Aujourd'hui, si de tels signes précurseurs se faisaient dans la Pelée, n'importe quel chercheur du monde chercherait à se rendre le plus rapidement possible en Martinique pour étudier le volcan.

De la phase phréatique à l'explosion du 8 Mai 1902

Coupe d'un volcanLa phase phréatique définie à la page précédente est ce que l'on pourrait définir dans le cas de la Montagne Pelée de période intense d'activité volcanique. Les tremblements de terre, grondements souterrains et nuages de fumée blanchâtre se font plus fréquents.

Ainsi, le 23 Avril à 20h45, les habitants du Prêcheur entendent une explosion souterraine qui a également été entendue par l'agent de câble sous-marin au large des côtes. C'était soit une explosion ou un petit tremblement de terre. Dans tous les cas, c'est là qu'a débuté le deuxième phase de l'éruption : activité hydrovolcanique où le magma a rencontré de l'eau filtrant à travers des fissures. L'orifice était ouvert. Des colonnes de poussières, cendres et de vapeur fonçaient vers le ciel.

Les deux jours suivants, une épaisse couverture nuageuse cachait la plupart du temps les événements au sommet.

Le 24 Avril, les nuages durant un moment laissent apercevoir le sommet, plusieurs personnes se trouvant au nord de la ville remarquent des masses de vapeur blanchâtre.
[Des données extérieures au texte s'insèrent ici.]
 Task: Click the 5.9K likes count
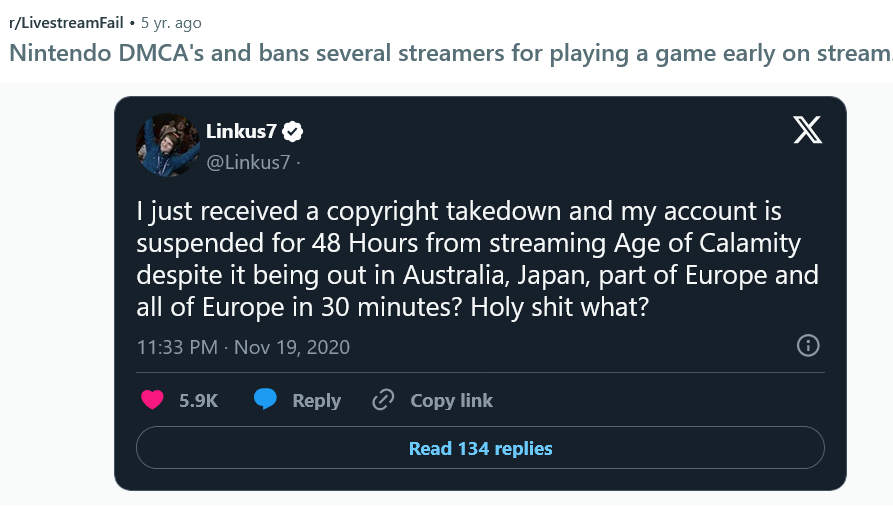pyautogui.click(x=198, y=400)
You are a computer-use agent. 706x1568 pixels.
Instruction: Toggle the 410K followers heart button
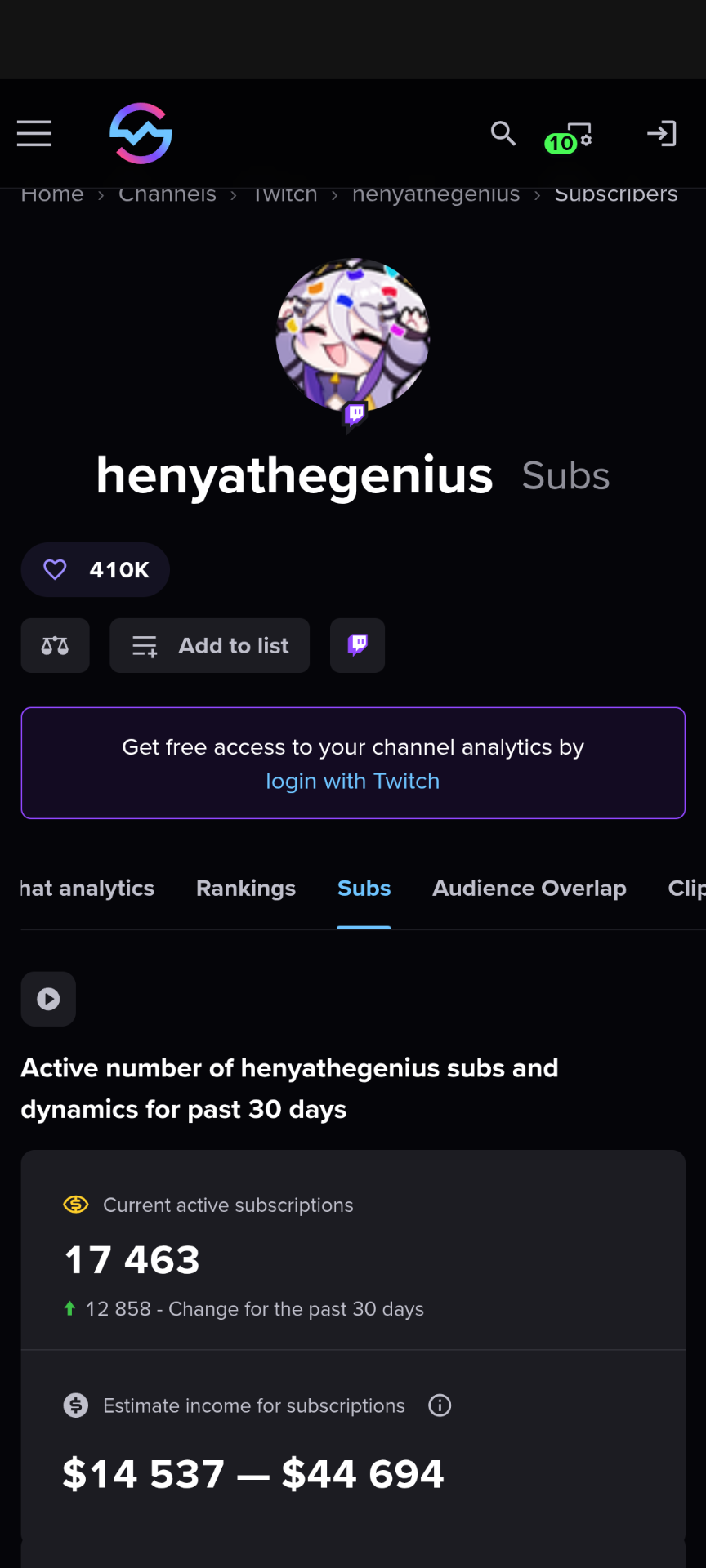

Le journal « Les Antilles » rapporte le 26 Avril que « cette abondante vapeur blanche semblait venir d'un long cratère qui était probablement situé dans la vallée de la Rivière Blanche ». Les explosions continuent à intervalle tout au long de la nuit bien que aucun fragment n'arrivait à atteindre les installations sur la côte. Le ciel clair du 25 avril révèle la crête à nouveau et la vapeur blanche qui s'y échappe.

A 7h00, une forte explosion à l'Étang sec se fait entendre. Elle est accompagnée d'énormes éclaboussures et bruits et de crépitements explosifs qui étaient accompagnés par des grondements souterrains, plusieurs tremblements de terre superficiels et l'expulsion de considérables projections de cendres, vapeur et des giclées d'eau en ébullition mélangées avec des roches et des troncs d'arbres.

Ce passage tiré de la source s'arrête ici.